En 2014, el cineasta francés Pascal Thomas estrenó Valentin Valentin, película sin mucho que merezca ser recordado, excepto por una escena: un mendigo le pide plata a un burgués, quien se la niega con el argumento de rigor, “No tengo efectivo”. El mendigo rebusca en sus harapos y saca a relucir un posnet. En ese momento, el efectivo todavía no estaba en modo extinción a escala global, pero con la pandemia, bancos y servicios digitales precipitaron su toma de control sobre el patrimonio individual, incluso aunque sea tan ínfimo como el de alguien que vive en la calle, al punto de permitirnos dar caridad digitalmente, como en Valentin Valentin.
El mérito de anticiparse no es poco común en el cine u otras artes populares y no conoce fronteras estéticas. Incluso una basura ochentera como R.O.T.O.R. con policías sustituidos por robots, habla de una humanidad que se disgrega frente a la tecnología. Cuando, bastante más fino, Alan Moore escribió sobre una Londres llena de cámaras, sus lectores no calculaban que el tiempo iba, no sólo a legitimar el uso de esas cámaras, sino, sobre todo, a presentarlo como una protección que las gobernanzas se dignan a prodigarnos.
Las medidas que parecían carcelarias un tiempo atrás –mucho más convenientes para el poder que intentar establecer el nivel socioeconómico necesario para disminuir naturalmente robos, violencia callejera, etc.– pasaron de la ficción a la realidad, como si la sociedad de control hubiese sido más una meta que una advertencia. El panóptico de las redes también da cuenta del extendido gusto por ser monitoreados y monitorear, aunque hablemos mal de policías, milicos, religiones, espías o patriarcas.

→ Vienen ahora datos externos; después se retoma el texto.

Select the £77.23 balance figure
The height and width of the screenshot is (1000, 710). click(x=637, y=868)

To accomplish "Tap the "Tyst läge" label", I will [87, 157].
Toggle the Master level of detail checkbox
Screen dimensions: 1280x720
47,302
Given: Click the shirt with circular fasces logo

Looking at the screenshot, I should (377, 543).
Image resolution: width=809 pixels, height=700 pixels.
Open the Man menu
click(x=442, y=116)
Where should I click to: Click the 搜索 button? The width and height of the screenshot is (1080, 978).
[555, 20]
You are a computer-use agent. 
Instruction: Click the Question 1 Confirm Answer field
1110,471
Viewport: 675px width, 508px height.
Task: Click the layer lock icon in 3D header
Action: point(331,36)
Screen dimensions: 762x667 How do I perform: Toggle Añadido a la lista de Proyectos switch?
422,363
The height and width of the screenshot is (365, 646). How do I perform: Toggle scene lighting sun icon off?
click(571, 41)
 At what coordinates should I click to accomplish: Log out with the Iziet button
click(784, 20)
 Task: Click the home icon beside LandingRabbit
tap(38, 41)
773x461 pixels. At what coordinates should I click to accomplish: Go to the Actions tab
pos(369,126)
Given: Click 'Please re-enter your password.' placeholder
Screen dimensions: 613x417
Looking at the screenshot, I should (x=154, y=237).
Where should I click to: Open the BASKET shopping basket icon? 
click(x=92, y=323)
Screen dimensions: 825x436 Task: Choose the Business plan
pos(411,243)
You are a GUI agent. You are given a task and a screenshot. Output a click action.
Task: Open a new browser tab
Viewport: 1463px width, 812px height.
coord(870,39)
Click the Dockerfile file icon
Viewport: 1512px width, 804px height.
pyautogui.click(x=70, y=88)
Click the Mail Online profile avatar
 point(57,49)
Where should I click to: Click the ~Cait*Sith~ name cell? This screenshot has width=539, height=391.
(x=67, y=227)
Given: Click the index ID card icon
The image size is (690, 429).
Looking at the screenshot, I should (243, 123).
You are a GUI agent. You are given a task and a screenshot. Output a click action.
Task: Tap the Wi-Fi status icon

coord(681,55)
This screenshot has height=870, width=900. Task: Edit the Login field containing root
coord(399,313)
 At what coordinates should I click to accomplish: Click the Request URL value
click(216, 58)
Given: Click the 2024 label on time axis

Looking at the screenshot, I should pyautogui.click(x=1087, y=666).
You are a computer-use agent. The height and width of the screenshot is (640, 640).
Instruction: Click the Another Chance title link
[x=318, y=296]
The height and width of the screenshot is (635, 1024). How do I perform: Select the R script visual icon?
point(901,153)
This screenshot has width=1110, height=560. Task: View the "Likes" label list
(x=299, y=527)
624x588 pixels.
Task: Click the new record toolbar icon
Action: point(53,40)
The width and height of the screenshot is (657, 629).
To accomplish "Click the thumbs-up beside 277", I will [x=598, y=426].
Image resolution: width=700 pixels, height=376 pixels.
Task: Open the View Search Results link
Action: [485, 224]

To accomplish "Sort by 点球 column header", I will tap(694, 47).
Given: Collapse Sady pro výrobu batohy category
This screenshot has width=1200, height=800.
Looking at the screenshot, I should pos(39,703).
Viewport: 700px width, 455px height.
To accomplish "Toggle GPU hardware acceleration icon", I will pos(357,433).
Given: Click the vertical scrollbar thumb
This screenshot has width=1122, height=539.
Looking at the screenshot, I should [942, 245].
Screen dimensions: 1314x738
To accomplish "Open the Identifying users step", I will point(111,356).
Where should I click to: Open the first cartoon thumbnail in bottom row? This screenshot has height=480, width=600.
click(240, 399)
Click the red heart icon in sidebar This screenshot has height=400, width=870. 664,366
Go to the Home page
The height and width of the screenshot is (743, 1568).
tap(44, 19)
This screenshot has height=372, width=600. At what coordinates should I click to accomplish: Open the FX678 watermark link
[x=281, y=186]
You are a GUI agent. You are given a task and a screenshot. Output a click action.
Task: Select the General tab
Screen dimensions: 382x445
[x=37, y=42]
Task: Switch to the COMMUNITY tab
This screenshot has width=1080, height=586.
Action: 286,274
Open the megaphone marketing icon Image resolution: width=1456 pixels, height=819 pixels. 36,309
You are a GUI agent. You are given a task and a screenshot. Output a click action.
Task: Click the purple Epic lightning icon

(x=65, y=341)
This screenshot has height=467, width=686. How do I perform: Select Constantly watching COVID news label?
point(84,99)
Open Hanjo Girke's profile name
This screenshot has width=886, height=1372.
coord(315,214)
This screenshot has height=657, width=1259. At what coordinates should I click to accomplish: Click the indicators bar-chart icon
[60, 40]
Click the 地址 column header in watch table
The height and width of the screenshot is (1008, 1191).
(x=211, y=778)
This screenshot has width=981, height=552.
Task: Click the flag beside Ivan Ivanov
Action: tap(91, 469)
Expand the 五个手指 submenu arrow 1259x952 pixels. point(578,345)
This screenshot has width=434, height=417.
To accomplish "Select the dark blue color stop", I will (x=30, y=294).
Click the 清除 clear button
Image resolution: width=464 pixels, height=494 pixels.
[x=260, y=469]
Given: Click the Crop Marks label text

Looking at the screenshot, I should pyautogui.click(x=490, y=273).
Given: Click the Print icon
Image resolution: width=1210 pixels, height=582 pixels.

¿Por qué los mecanismos que juzgábamos como destinados a cercenar indefectiblemente nuestras libertades son ahora pasivamente aceptados? Quizás sea culpa de un fascismo que excede a las nuevas derechas, anidando en las almas resilientes que todavía no atinan a ver a su facho interior. Como Pascal, Moore y R.O.T.O.R., quizás Cesare Pavese también acertó cuando escribió, en La casa de la colina: “Todos lo somos (…) si no lo fuéramos, tendríamos que rebelarnos, arriesgar nuestras vidas, tirar bombas. Cualquiera que deje que las cosas sucedan y esté contento, ya es un fascista”.